July 09, 2004

Spiteful things

Speaking of William Safire and Norma Loquendi, consider the following excerpt from Charles Harrington Elster's September 21, 2003 guest contribution to NYT Magazine's On Language column. Elster -- who until recently was Richard Lederer's radio co-host -- sings the praises of the word resistentialism, the "seemingly spiteful behavior manifested by inanimate objects":

Here, at last, was a word for the rug that quietly curls up so it can snag your toe, the sock gone AWOL from the dryer, the slippery piece of toast that always hits the floor jelly side down.

I've often wondered about the jelly-side-down issue. Personally, I'm not going to eat the toast no matter how it ends up on the floor. I suppose there's more clean-up involved if the jelly hits the floor, but somehow I doubt that this is what self-identified victims of resistentialism are worried about.

But what I'm really concerned with here is Elster's use of the word always, universally quantifying over the predicate of the relative clause (hits the floor jelly side down) that in turn modifies a singular definite noun phrase (the slippery piece of toast). Surely Elster isn't saying that he's been resistentially victimized by the same piece of toast over and over again. Or is he?

Maybe it's relevant that Elster is writing about cases of resistentialism that we are all familiar with, if not from personal experience then from shared cultural references. Elster is appealing to each and every one of his readers to conjure up their own spiteful things: "you know the kinds of rug I'm talking about, you know those ship-jumping socks (or is it thieving dryers?), you know those pieces of toast that always land on their jellied sides" ...

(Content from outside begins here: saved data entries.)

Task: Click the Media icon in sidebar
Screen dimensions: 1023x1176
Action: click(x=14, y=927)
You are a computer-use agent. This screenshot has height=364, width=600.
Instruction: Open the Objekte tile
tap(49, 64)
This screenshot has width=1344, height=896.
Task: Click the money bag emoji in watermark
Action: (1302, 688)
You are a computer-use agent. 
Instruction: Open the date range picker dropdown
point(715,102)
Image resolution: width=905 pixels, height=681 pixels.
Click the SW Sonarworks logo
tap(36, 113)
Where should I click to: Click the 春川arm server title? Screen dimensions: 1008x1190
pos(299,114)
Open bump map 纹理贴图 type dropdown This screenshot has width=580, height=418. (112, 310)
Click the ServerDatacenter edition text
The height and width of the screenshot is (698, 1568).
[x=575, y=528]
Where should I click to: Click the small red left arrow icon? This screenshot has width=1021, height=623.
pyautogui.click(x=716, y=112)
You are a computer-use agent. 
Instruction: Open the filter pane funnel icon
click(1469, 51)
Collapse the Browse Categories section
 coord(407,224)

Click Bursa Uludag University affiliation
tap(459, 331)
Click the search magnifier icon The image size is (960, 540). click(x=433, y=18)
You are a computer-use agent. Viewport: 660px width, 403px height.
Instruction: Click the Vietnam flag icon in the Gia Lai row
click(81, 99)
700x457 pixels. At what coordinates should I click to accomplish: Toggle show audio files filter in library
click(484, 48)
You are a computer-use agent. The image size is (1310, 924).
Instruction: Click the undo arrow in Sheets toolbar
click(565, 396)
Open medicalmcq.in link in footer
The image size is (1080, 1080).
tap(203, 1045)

No, that's still bad. No matter how many pieces of toast Elster has managed to get his readers to round up in their collective imagination, always does not quantify universally over a set of objects, even if it tries to do so indirectly by quantifying universally over a set of events associated (one-to-one) with those objects.

I'm starting to think the explanation I first rejected is the correct one: just as true resistentiophobes imagine that rugs are out to get them and that dryers are hungry for their socks, maybe they each believe that it's the same piece of toast reconstituting itself over and over again and falling, always falling, on its face.